> Data excerpts
▼▼▼

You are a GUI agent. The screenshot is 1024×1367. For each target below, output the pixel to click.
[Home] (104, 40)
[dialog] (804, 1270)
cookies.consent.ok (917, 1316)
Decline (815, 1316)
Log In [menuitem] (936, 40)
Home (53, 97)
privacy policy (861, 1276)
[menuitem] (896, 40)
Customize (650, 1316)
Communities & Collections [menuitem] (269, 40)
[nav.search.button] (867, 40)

▲▲▲
▼▼▼

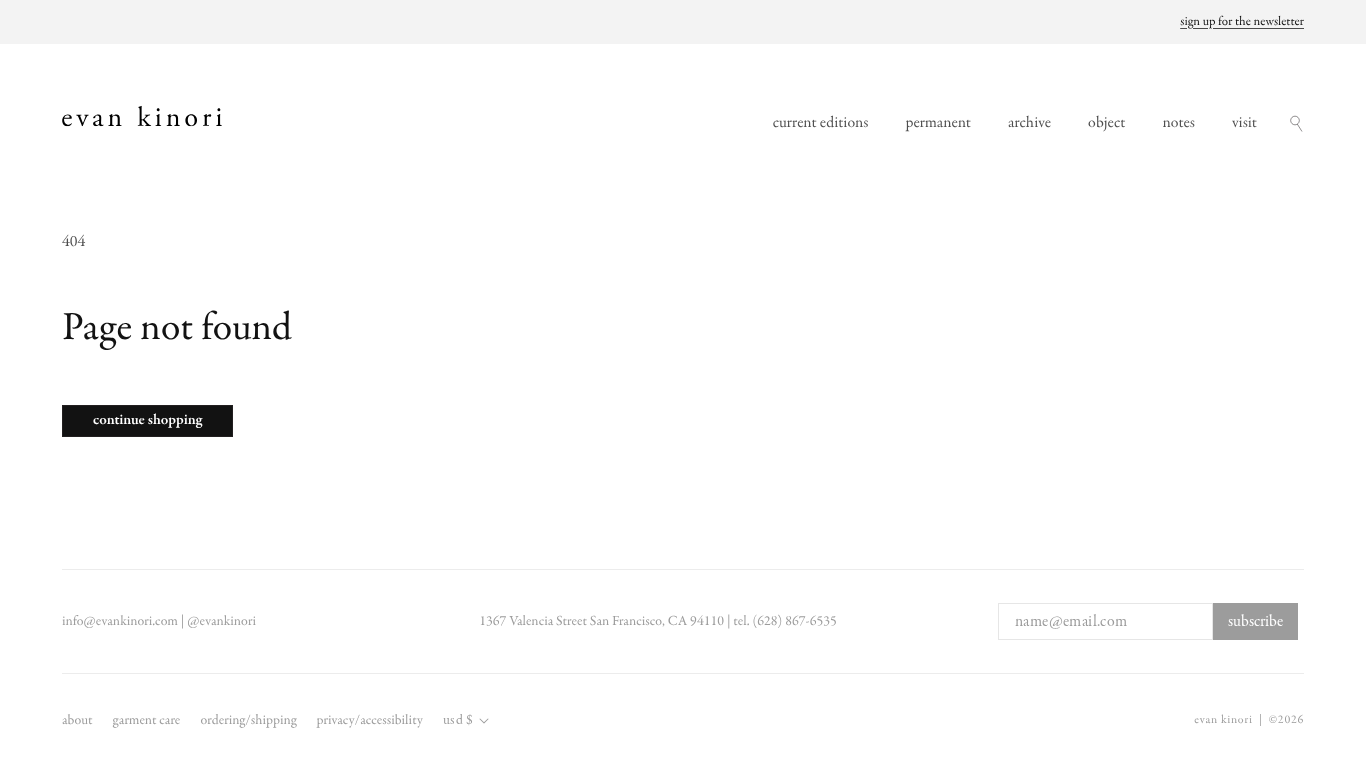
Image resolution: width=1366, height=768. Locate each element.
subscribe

▲▲▲

> What is needed
Count every line of the data above where "each" appears, and give the total only.

> Output for this task
2